● Task details:
Only the lines from the one holding "This screenshot has" through the end of the records below are to be reproduced exactly, and pictures are to be omitted.

[Extracted data entries]

Start of Block

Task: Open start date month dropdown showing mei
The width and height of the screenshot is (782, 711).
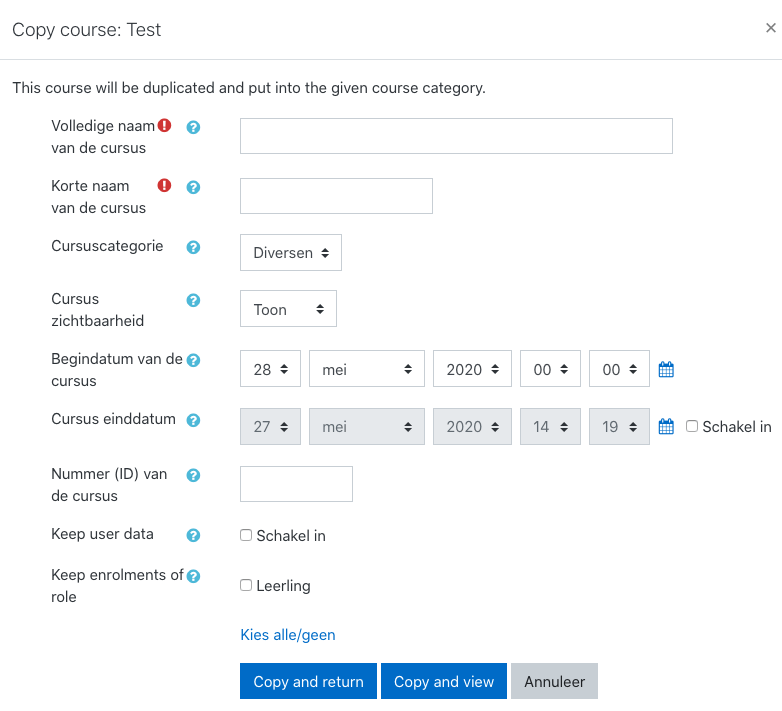Action: click(367, 369)
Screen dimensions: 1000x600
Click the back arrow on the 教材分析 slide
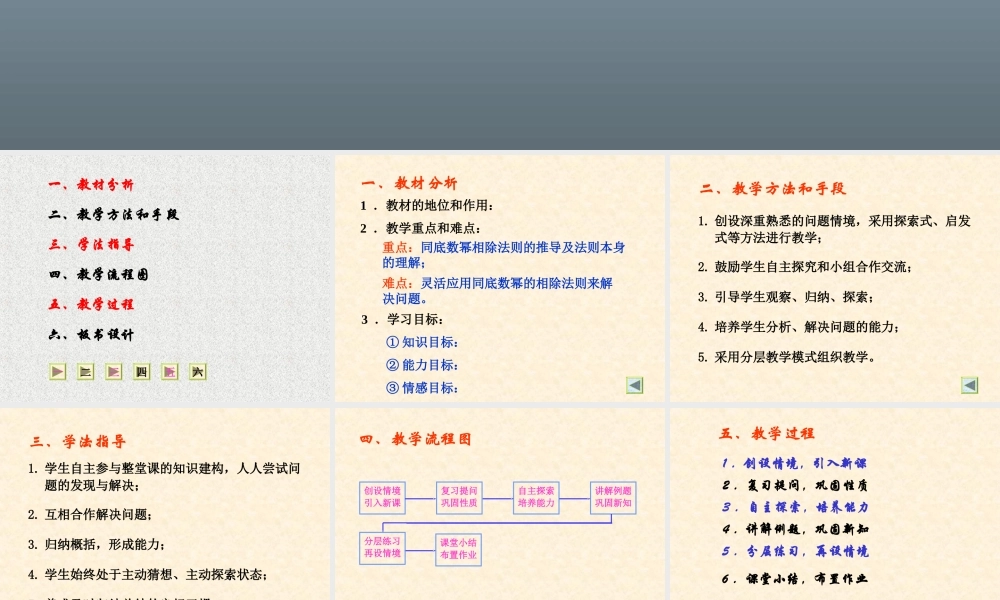634,384
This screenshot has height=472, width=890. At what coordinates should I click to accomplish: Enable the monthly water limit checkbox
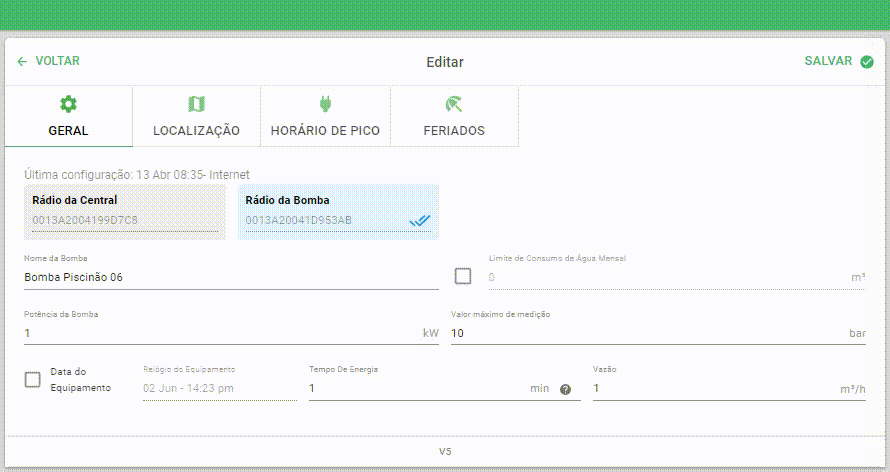point(463,276)
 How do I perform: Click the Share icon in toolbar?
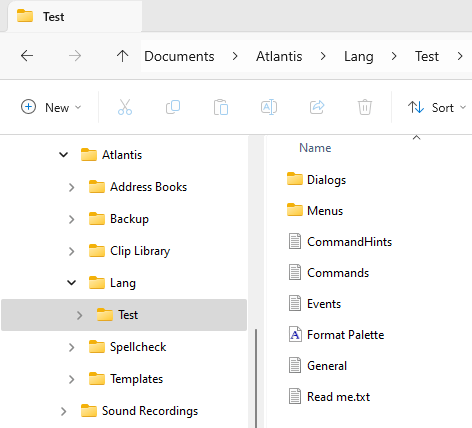317,107
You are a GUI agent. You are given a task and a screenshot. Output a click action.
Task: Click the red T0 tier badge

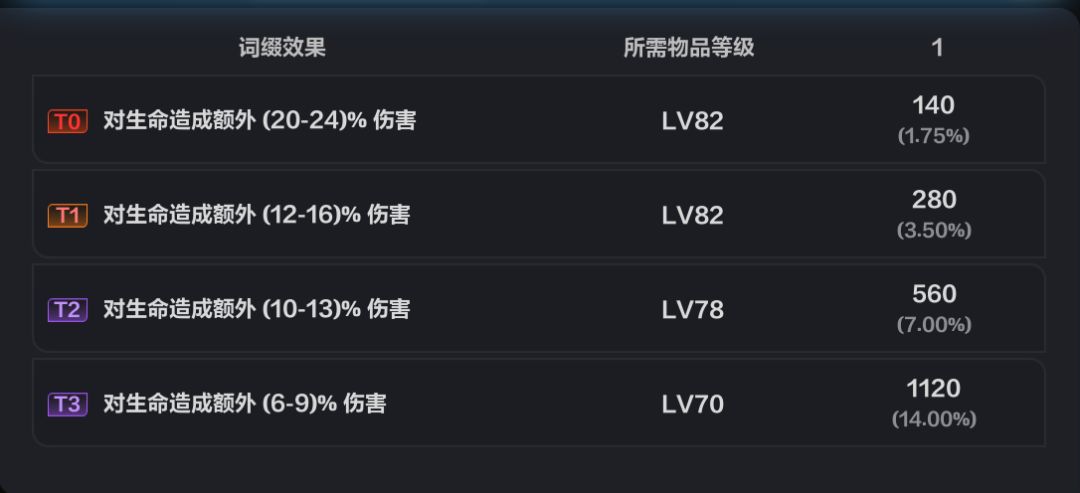(x=67, y=122)
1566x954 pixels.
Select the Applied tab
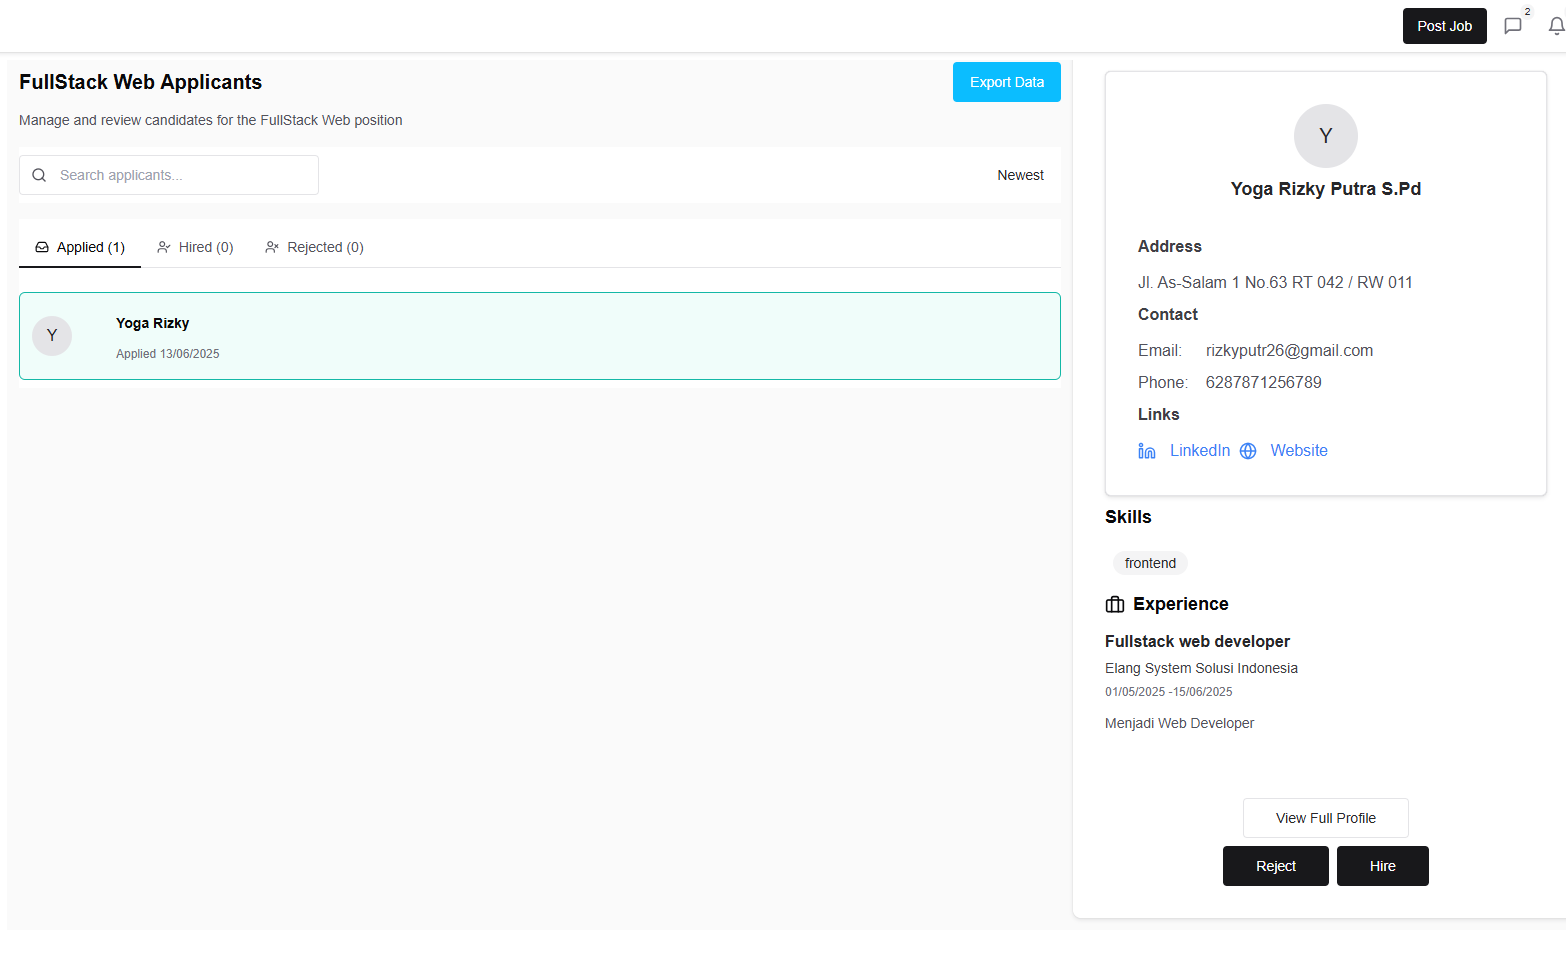point(80,246)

End of Block

● Solution to this problem:
This screenshot has height=472, width=890. At what coordinates should I click to accomplish: Enable the monthly water limit checkbox
point(463,276)
 How do I perform: Click the Share icon in toolbar?
317,107
You are a GUI agent. You are given a task and a screenshot. Output a click action.
Task: Click the red T0 tier badge

(x=67, y=122)
1566x954 pixels.
Select the Applied tab
point(80,246)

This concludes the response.